The drought monitor report as of Tuesday, May 31, indicated an improvement of conditions. The part of our area that was in extreme drought improved to severe and the severe drought improved to moderate drought. There wasn’t much improvement for the western third of the state. The rains from this past week aren’t reflected in this report. It will take well-above normal precipitation to improve things and prevent a worsening of drought conditions. The six to ten-day outlook (June 7 to 11) indicates a 40 to 60 chance of below normal temperatures and a 33 to 40% chance of above-normal precipitation. The eight to fourteen-day outlook (June 9 to 15) indicates a 33 to 50% chance of below-normal temperatures and near-normal precipitation. The temperatures and precipitation will help our spring-planted crops and should decrease evaporative loss due to heat.
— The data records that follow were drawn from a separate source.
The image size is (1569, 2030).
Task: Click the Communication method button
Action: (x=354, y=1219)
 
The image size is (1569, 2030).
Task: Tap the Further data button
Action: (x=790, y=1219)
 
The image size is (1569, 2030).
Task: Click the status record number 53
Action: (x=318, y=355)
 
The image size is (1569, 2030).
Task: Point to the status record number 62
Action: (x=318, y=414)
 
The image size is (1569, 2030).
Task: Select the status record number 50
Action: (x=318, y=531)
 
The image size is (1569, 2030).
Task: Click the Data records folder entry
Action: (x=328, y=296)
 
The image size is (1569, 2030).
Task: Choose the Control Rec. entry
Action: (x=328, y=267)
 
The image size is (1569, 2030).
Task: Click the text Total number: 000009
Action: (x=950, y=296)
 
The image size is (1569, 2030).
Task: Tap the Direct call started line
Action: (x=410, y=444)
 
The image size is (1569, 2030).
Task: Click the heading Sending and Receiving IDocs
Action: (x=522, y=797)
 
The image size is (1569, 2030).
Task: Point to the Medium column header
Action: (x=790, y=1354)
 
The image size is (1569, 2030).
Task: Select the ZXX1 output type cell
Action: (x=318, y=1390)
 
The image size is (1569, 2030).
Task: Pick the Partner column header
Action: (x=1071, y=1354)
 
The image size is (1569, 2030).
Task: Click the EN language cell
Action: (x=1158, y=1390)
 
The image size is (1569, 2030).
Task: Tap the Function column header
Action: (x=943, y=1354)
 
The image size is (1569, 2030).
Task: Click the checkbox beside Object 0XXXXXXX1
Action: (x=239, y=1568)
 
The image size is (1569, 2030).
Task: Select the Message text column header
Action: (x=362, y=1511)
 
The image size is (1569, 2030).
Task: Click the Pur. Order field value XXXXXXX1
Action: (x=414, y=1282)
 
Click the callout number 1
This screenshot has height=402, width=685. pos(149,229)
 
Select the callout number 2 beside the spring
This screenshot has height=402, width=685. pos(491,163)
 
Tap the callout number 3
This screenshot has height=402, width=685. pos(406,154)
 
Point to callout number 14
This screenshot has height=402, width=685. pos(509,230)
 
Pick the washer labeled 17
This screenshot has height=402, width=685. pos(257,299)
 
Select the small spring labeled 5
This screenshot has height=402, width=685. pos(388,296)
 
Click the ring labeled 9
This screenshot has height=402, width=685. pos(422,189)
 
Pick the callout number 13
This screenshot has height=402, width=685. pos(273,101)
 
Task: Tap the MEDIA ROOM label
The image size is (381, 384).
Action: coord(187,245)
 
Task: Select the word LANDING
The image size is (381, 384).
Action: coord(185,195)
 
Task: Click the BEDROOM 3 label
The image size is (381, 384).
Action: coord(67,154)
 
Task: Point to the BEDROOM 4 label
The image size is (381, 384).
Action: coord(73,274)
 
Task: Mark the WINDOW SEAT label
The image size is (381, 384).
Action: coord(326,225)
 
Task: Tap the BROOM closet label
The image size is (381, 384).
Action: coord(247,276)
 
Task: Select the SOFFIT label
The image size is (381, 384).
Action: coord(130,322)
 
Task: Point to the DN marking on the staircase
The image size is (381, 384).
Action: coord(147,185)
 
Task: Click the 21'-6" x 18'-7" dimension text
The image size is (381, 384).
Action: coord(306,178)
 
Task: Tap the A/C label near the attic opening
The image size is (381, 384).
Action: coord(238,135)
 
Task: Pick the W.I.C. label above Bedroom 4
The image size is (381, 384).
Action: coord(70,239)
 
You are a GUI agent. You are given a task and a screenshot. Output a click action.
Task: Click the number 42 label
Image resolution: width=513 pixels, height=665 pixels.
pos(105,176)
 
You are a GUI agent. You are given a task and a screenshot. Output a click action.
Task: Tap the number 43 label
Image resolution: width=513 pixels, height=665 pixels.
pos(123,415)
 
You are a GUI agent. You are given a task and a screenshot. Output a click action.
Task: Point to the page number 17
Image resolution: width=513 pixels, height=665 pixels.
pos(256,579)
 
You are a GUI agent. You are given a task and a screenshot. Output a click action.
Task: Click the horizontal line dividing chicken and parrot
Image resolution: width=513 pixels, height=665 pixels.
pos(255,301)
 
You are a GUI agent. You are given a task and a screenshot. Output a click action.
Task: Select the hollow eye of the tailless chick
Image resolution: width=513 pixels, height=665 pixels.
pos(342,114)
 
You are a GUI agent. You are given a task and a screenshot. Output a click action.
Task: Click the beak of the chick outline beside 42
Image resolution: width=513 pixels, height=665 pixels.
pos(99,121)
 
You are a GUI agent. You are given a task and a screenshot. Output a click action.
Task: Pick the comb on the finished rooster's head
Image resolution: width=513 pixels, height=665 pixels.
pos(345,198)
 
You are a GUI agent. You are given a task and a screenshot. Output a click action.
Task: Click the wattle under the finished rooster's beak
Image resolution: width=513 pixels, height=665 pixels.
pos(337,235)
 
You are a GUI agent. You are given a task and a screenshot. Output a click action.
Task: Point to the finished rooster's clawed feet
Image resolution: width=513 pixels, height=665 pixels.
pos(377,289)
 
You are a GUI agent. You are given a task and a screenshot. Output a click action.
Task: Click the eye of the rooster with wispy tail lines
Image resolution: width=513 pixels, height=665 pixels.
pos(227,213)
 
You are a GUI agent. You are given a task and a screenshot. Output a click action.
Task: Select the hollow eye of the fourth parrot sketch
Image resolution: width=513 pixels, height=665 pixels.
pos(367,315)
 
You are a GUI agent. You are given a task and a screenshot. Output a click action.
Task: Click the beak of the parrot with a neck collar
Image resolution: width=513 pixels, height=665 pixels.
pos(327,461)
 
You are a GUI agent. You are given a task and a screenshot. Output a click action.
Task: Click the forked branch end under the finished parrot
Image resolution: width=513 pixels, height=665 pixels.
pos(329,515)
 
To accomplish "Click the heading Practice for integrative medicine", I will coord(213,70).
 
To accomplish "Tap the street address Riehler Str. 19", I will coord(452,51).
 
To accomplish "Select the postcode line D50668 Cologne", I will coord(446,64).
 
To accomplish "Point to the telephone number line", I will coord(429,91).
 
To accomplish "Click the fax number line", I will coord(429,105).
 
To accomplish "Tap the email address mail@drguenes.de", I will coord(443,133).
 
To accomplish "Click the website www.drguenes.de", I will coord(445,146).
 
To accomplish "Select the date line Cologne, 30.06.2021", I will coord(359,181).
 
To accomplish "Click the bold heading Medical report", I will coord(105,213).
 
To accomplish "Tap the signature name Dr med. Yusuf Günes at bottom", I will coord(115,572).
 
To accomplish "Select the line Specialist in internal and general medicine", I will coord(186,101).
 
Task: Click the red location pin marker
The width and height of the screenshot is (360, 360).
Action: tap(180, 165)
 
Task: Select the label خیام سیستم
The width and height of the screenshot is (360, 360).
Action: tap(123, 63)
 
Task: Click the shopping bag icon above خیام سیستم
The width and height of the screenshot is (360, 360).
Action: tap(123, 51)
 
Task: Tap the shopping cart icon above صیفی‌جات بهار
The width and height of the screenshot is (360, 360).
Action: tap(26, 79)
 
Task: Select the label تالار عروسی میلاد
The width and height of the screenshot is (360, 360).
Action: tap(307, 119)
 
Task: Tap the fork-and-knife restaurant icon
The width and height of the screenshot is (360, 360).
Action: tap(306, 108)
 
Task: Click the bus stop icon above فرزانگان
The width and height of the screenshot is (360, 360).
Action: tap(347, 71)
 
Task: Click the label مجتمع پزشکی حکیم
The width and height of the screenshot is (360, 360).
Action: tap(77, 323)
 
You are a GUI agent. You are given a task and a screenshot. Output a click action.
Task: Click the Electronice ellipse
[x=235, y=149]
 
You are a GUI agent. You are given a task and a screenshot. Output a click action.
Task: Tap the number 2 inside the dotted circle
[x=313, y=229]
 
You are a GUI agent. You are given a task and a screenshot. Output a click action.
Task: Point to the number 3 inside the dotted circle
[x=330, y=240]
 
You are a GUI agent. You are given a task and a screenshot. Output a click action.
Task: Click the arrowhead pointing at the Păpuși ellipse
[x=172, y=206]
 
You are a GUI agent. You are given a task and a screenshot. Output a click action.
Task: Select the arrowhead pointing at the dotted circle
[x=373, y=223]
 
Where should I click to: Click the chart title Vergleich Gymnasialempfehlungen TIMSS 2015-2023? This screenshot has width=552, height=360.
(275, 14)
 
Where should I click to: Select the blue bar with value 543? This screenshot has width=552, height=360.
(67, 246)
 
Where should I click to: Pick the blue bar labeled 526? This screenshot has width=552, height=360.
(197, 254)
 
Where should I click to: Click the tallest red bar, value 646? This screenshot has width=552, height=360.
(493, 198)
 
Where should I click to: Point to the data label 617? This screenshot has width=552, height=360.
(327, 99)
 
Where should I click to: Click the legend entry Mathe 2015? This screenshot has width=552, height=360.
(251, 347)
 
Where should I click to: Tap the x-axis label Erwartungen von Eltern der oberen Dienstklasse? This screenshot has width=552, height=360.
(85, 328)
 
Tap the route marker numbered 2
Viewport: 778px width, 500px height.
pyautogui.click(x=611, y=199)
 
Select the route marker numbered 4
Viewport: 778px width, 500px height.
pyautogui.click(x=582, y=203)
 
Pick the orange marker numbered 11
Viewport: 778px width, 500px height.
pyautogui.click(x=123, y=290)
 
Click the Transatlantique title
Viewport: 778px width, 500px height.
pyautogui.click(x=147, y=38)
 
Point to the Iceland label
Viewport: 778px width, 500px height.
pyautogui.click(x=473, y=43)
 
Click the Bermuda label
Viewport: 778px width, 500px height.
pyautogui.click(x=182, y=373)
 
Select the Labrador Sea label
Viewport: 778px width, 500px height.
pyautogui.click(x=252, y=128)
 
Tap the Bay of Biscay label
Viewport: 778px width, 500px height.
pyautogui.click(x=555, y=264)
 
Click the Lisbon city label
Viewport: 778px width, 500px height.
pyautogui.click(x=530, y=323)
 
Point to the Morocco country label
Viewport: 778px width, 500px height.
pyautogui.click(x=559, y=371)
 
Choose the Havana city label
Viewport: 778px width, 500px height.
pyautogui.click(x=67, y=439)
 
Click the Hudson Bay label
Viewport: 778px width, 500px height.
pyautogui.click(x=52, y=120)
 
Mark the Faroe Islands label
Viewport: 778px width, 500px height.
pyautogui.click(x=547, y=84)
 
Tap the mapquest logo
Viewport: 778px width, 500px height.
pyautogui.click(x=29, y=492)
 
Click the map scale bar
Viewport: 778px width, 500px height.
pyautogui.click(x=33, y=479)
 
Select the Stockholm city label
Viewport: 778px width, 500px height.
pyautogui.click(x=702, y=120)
The forecast for the month of June is for equal chances of above or below normal temperatures with normal to slighty above-normal precipitation. 

The weather has certainly taken center stage not just around here but across the globe with extreme weather events. We hear much about the need to cope but what about plants. Although this concerns our common crop plants, it applies to many native plants as well.

  • Our primary agricultural crops here are annuals. They complete their life cycle in one growing season. They are further divided into winter annuals (wheat and canola) and summer annuals (corn, soybeans, etc.) and you can look at them as cool and warm-season plants.
  • Our crop plants don’t understand they are here for us. Their goal in life, the goal of all life, is to produce more life. For plants that are seed production. They will do everything they can to produce as much seed as possible under given conditions to perpetuate the species. Since they can move, how do they do their best to produce seed?
  • Plants respond to three weather/climate factors – temperature, sunlight, and moisture. How they respond depends on the type of plant.
  • Temperature – to germinate, summer annuals need a minimum soil temperature which varies by the species. Winter annuals germinating in the late summer/early fall don’t face this challenge. Second, within limits, plants grow faster the warmer the temperature. Their growth stage, especially for corn and grain sorghum, is tied to the accumulation of heat. Other crops are less sensitive but are still heat-dependent. Winter wheat won’t flower until exposed to a period of cold to prevent flowering too early.
  • Sunlight – flowering is also strongly dependent on day length. Winter wheat not only needs cold but increasing daylength to key changes to permit flowering so it won’t flower too early as does winter canola. A crop like soybeans planted here, not in the southern U.S. is keyed to flower through decreasing daylength, as nights become longer. This permits them to produce viable seed before the danger of a frost. The level of sensitivity depends on the crop variety/hybrid and its area of origin (i.e. temperate vs. more tropical climates.
  • Finally, moisture – plants in order to produce some seed can do a variety of things including aborting seeds and/or flowers.

Naturally, there is much more but hopefully, this provides an idea.